* Activity: Beginning at the line containing "For Sale (292, 22)" in the material below and ending at the line containing "Тверь (204, 2307)", return each line exactly and add nothing.

* Extracted records:
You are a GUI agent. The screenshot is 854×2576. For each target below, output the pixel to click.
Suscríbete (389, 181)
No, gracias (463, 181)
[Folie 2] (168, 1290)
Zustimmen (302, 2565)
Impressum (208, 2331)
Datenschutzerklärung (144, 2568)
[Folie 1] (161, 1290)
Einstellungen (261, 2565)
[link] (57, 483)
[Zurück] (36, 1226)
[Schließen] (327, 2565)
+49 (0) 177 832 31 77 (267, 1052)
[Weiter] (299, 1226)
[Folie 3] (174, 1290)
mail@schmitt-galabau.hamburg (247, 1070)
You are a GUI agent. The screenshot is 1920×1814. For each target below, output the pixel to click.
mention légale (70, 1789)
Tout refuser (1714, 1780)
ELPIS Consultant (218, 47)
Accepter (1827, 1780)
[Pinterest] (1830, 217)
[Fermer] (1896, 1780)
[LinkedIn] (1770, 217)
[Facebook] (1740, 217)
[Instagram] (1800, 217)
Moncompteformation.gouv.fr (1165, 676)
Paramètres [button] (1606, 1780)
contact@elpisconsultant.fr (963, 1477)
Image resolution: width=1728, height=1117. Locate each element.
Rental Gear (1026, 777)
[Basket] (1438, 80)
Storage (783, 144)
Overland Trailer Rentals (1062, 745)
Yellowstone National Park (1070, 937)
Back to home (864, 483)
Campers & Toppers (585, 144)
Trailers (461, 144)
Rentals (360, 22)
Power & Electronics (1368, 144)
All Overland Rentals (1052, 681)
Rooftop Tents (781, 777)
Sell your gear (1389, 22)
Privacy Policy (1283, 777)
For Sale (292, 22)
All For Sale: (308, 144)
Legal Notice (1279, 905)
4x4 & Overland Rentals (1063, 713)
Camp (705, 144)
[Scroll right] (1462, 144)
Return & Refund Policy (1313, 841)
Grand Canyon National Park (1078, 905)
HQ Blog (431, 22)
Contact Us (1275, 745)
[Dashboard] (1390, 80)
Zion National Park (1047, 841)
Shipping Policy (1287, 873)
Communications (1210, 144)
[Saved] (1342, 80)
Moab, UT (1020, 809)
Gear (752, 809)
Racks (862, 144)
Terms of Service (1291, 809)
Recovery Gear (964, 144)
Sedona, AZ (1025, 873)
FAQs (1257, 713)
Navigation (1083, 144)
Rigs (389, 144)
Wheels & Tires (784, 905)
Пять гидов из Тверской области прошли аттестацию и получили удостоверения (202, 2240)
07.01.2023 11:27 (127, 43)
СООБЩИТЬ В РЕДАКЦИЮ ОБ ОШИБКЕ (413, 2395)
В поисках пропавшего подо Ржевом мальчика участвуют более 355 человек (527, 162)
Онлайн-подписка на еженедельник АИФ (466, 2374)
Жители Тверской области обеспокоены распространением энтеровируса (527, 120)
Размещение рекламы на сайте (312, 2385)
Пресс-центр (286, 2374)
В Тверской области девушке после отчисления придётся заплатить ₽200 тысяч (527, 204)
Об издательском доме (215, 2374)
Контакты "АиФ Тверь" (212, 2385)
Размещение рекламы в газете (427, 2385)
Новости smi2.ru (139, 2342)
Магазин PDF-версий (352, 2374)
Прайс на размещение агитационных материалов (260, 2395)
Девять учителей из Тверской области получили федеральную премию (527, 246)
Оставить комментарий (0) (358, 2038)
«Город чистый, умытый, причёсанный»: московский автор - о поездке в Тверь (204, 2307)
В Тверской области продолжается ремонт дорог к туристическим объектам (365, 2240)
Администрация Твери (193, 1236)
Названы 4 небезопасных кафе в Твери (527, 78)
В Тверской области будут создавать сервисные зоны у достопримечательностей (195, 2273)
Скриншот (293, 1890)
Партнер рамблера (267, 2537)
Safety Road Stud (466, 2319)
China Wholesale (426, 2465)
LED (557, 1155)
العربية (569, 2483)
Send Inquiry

* Answer:
For Sale (292, 22)
All For Sale: (308, 144)
Legal Notice (1279, 905)
4x4 & Overland Rentals (1063, 713)
Camp (705, 144)
[Scroll right] (1462, 144)
Return & Refund Policy (1313, 841)
Grand Canyon National Park (1078, 905)
HQ Blog (431, 22)
Contact Us (1275, 745)
[Dashboard] (1390, 80)
Zion National Park (1047, 841)
Shipping Policy (1287, 873)
Communications (1210, 144)
[Saved] (1342, 80)
Moab, UT (1020, 809)
Gear (752, 809)
Racks (862, 144)
Terms of Service (1291, 809)
Recovery Gear (964, 144)
Sedona, AZ (1025, 873)
FAQs (1257, 713)
Navigation (1083, 144)
Rigs (389, 144)
Wheels & Tires (784, 905)
Пять гидов из Тверской области прошли аттестацию и получили удостоверения (202, 2240)
07.01.2023 11:27 (127, 43)
СООБЩИТЬ В РЕДАКЦИЮ ОБ ОШИБКЕ (413, 2395)
В поисках пропавшего подо Ржевом мальчика участвуют более 355 человек (527, 162)
Онлайн-подписка на еженедельник АИФ (466, 2374)
Жители Тверской области обеспокоены распространением энтеровируса (527, 120)
Размещение рекламы на сайте (312, 2385)
Пресс-центр (286, 2374)
В Тверской области девушке после отчисления придётся заплатить ₽200 тысяч (527, 204)
Об издательском доме (215, 2374)
Контакты "АиФ Тверь" (212, 2385)
Размещение рекламы в газете (427, 2385)
Новости smi2.ru (139, 2342)
Магазин PDF-версий (352, 2374)
Прайс на размещение агитационных материалов (260, 2395)
Девять учителей из Тверской области получили федеральную премию (527, 246)
Оставить комментарий (0) (358, 2038)
«Город чистый, умытый, причёсанный»: московский автор - о поездке в Тверь (204, 2307)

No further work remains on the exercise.